El palacio real era ahora un cráter inerte. A su alrededor, los restos del edificio yacían semihundidos en los jardines chamuscados como residuos de una fiesta de gigantes.
Con la desaparición del Faraón, los servidores reanimados se desplomaron, y la paz con el Sur se estrechó de inmediato. Cien carros colmados de alimento habían partido de inmediato como muestra de buena voluntad: se decía que los sureños podían ser muy vengativos.
Los ex funcionarios se ocupaban de reorganizar el gobierno. Tres ambiciosos líderes ya habían sido sucesivamente víctimas de trágicos accidentes. La política sanaba.
La gente retomaba lentamente la vida diurna: los ancianos se reconciliaban con el astro rey como con un viejo amigo al que debían dinero; los jóvenes se asoleaban tumbados sobre los bloques derruidos del palacio en una muestra de rebeldía cívica; el ungüento para las quemaduras era una industria en auge.
Araq y sus hijos llevaban días revolviendo entre las ruinas. Ellos, y media ciudad: los terrenos reales se habían convertido en un inmenso juego de búsqueda de tesoros que ya atraía visitantes de pueblos vecinos. Incluso se vendían recuerdos.
—¡Aquí, miren! —exclamó Nanaya en cuclillas.
Zaku corrió junto a ella y Araq lo siguió como una momia, su torso envuelto en gruesos vendajes.

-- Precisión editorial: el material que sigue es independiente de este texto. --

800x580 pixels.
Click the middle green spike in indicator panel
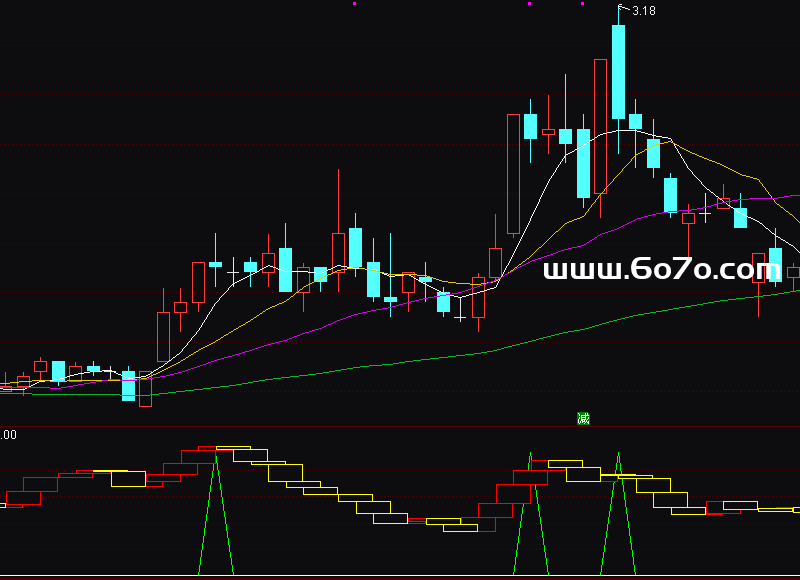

Nanaya removió el polvo y reveló el objeto curvo: un fragmento de hueso parietal. Zaku le dio un golpe seco con un bloque de granito. La roca se hizo trizas.
—Es él, sin duda —dijo Araq.
—¡Está muerto! ¡Más que muerto! ¡Muertísimo! —celebró Nanaya dando brincos.
Dos buscadores de tesoros voltearon curiosos. Nanaya recobró la compostura.
—¿Por qué creen que cambió de parecer? —preguntó Zaku.
—¡Huevos! ¡Huevos enormes! ¡Huevos gigantes, como de avestruz! —voceaba una vendedora de comidas ambulante.
—No lo sé, hijo. Supongo que fue un milagro.
No muy lejos de allí, una sombra zigzagueaba entre los escombros. De sus fauces pendía el esqueleto de un ratón pigmeo. Los chillidos del roedor sonaban como guadañas rozadas por el viento.